* Auszug
########################################

Wer Fjarill und ihrer Musik begegnet, wird wie an einem seidenen Faden an einen wundersamen Ort gezogen. Alles wird in ihren Liedern zum Klingen und Schwingen gebracht. Tiefe und Traurigkeit. Suche und Hoffnung. Geheimnisse und Versponnenes. Witz und Weltoffenheit. Überschwang und Liebe. Eine äußerst zeitgemäße Musik. Gerade weil sie aus der Zeit gefallen scheint. Musik zum Durchatmen. Um sich langsam und fein mit der Welt zu verbinden.
Die schwedische Pianistin und Sängerin Aino Löwenmark und die südafrikanische Violinistin Hanmari Spiegel trafen sich 2004 in Hamburg, um fortan die Menschen mit ihrem ganz eigenen Sound zwischen Folk, Pop, Jazz und Klassik zu beglücken. Zwei kraftvoll leuchtende und zart driftende Stimmen, die mit verschiedenen Sprachen – auf Englisch, Deutsch, Schwedisch und Afrikaans – eine universelle Wärme erzeugen. Eine poetische Grenzüberschreitung.

########################################

* Auflistung
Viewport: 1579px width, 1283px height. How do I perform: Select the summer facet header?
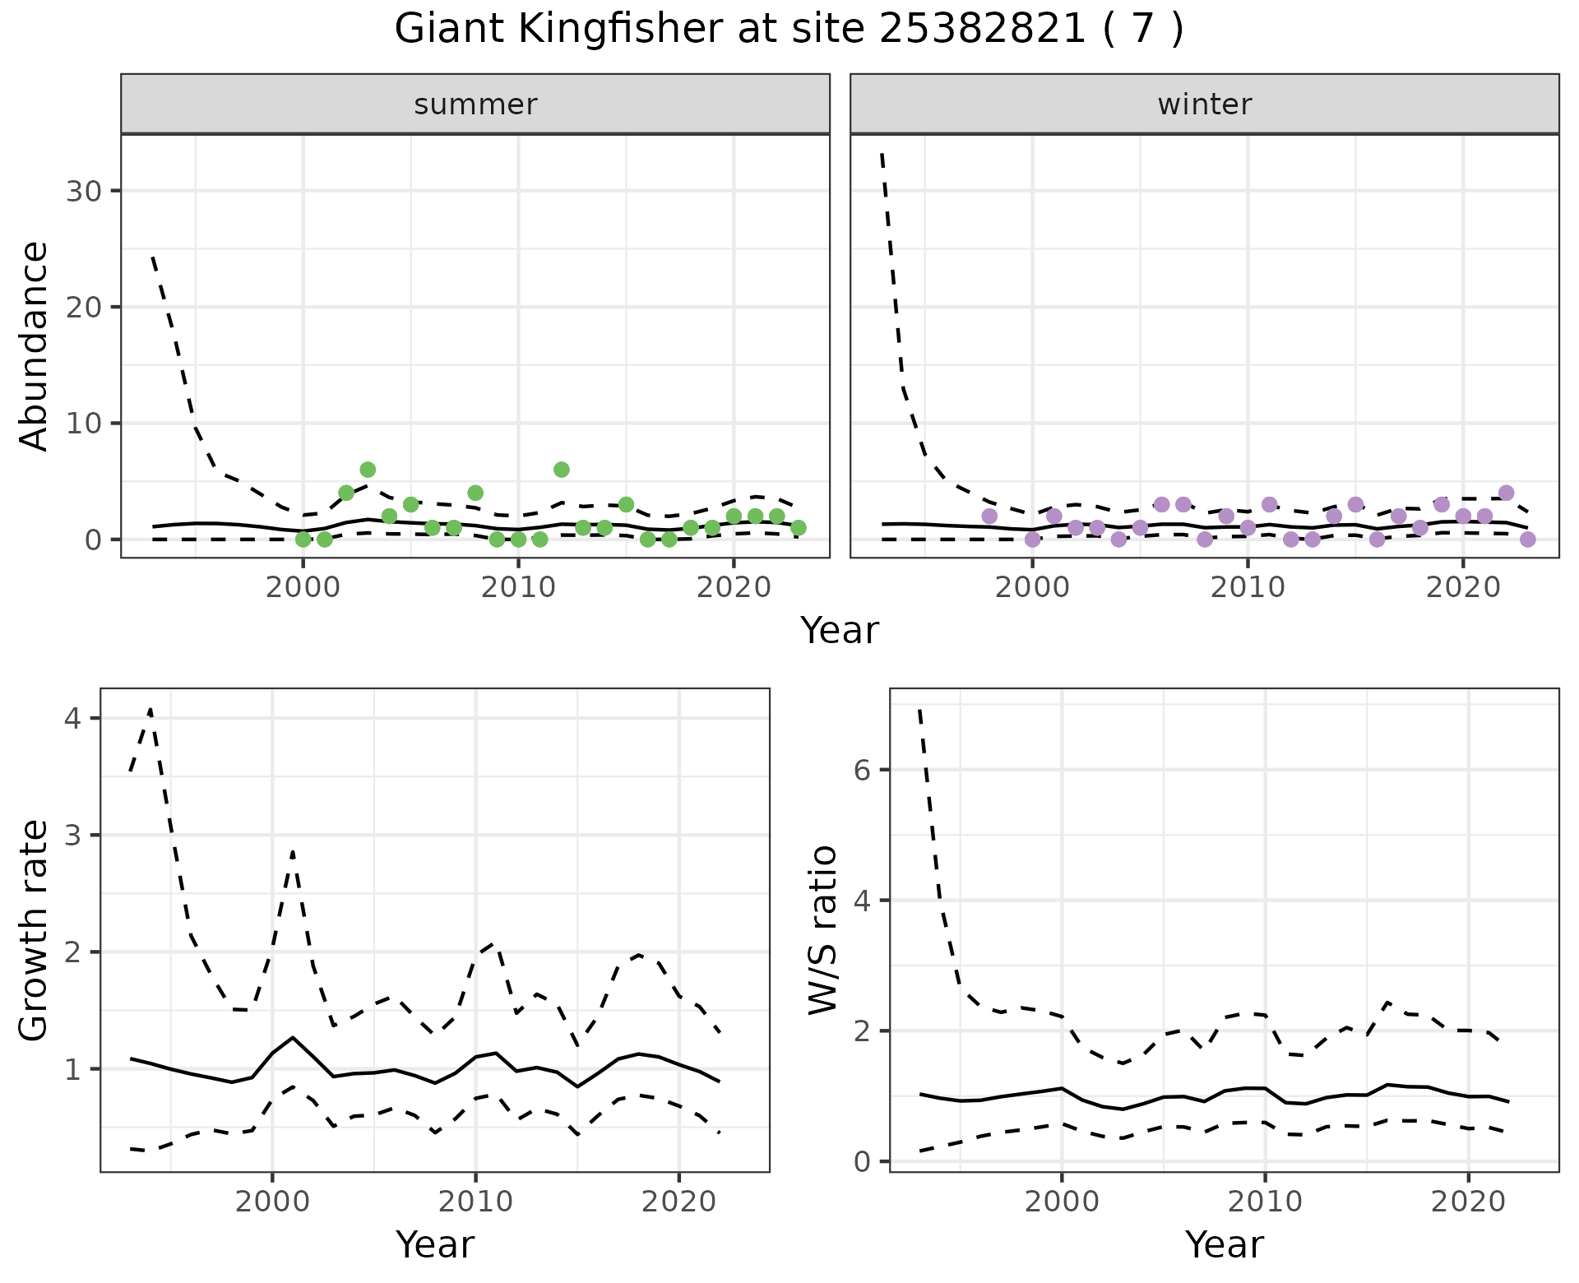point(475,104)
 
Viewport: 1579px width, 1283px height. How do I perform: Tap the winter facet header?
point(1204,104)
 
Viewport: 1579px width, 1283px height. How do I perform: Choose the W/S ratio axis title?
point(822,929)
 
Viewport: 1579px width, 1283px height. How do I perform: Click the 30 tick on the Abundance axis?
point(82,191)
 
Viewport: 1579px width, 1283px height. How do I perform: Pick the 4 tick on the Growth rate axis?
point(72,719)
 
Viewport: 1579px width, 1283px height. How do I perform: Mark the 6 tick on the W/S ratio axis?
point(862,770)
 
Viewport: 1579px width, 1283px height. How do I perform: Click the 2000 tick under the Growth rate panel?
point(272,1202)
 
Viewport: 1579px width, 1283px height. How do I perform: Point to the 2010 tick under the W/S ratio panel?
point(1265,1202)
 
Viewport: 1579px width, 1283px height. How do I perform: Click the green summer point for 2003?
point(368,470)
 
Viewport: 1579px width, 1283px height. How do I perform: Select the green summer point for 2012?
point(562,470)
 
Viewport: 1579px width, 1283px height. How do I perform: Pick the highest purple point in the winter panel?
point(1506,493)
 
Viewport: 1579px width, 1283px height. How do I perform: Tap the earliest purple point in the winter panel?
point(989,516)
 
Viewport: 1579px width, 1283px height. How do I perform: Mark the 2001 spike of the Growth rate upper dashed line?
point(293,852)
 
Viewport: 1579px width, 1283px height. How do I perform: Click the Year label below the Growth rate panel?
point(435,1244)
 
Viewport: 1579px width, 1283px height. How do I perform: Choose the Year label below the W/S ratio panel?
point(1225,1244)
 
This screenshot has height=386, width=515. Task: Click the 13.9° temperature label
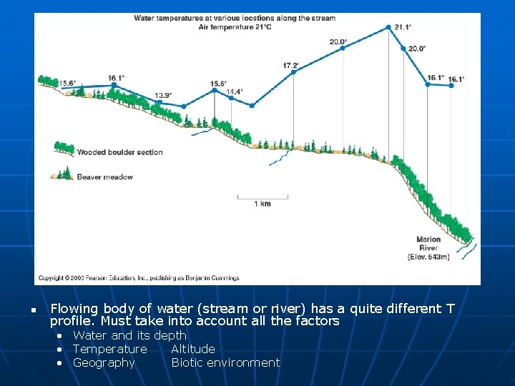coord(164,95)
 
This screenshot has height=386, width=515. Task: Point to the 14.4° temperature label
coord(235,91)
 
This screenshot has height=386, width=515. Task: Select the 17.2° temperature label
coord(291,66)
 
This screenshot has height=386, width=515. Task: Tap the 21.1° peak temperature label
coord(403,27)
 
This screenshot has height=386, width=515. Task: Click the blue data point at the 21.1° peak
coord(388,28)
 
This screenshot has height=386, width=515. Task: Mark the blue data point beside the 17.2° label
coord(293,72)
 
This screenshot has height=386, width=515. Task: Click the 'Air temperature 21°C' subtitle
coord(235,26)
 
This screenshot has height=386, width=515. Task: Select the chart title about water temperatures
coord(235,18)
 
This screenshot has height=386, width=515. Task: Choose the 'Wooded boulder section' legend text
coord(119,152)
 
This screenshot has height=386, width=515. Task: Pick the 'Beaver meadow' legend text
coord(104,177)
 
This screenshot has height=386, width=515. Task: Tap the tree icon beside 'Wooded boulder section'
coord(64,149)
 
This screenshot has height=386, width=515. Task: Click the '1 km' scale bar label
coord(263,204)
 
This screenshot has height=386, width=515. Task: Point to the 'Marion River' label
coord(428,244)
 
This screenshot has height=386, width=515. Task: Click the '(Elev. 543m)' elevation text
coord(428,257)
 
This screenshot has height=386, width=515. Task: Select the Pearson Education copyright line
coord(139,278)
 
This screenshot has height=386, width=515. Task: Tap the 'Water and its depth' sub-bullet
coord(129,335)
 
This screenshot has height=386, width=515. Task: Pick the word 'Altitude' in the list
coord(192,349)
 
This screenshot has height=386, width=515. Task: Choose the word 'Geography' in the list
coord(104,362)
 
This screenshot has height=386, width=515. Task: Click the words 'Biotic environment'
coord(225,362)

########################################

* Aufgaben
1/ Prüfe, ob die folgenden Aussagen zum Text über Fjarill passen, und antworte jeweils mit Ja oder Nein samt den entscheidenden Worten des Textes als Zitat. (a) Aino Löwenmark stammt aus Südafrika. (b) Die beiden Musikerinnen trafen sich 2004 in Hamburg. (c) Fjarill singen unter anderem auf Französisch.
2/ Schreibe den Text über Fjarill nach seinem letzten Satz weiter.

* Lösungen
1/
(a) Nein: „Die schwedische Pianistin und Sängerin Aino Löwenmark“
(b) Ja: „trafen sich 2004 in Hamburg“
(c) Nein: „auf Englisch, Deutsch, Schwedisch und Afrikaans“

2/
Wenn mit „Midsommar“ das nun mehr achte Album von Fjarill erscheint, zeigt das die stete Magie, mit der dieses herzgewinnende Singer-Songwriter-Duo sein Publikum einzunehmen versteht. Denn der künstlerische Erfolg der beiden Musikerinnen ist ein im besten Sinne nachhaltiger: Jahr um Jahr und Konzert für Konzert erspielen und ersingen sich Aino und Hanmari eine wachsende Gemeinde an Fans. Sei es in Clubs oder in Kirchen, vor der schwedischen Königin Silvia oder vor Kindern in südafrikanischen Townships, sei es inmitten von Passanten eines Hamburger Einkaufszentrums oder bald in der Elbphilharmonie, dem neuen Wahrzeichen ihrer Wahlheimat – mit ihrer empathischen und euphorisierenden Musik berührt Fjarill Seele um Seele.
Auf „Midsommar“ reist Aino tief hinein in das Wesen ihrer schwedischen Heimat. Gemeinsam mit Hanmari lässt sie uns hinter die Bullerbü-Fassade schauen und entführt uns in spannungsgeladene Geschichten, die den komplexen Charakter des Landes hörbar machen. Das Album besteht aus Eigenkompositionen, aus vertonten Gedichten des Literaturnobelpreisträgers Pär Lagerkvist und aus schwedischen Volksliedern, die Fjarill mit ruhiger Intensität neu arrangiert hat.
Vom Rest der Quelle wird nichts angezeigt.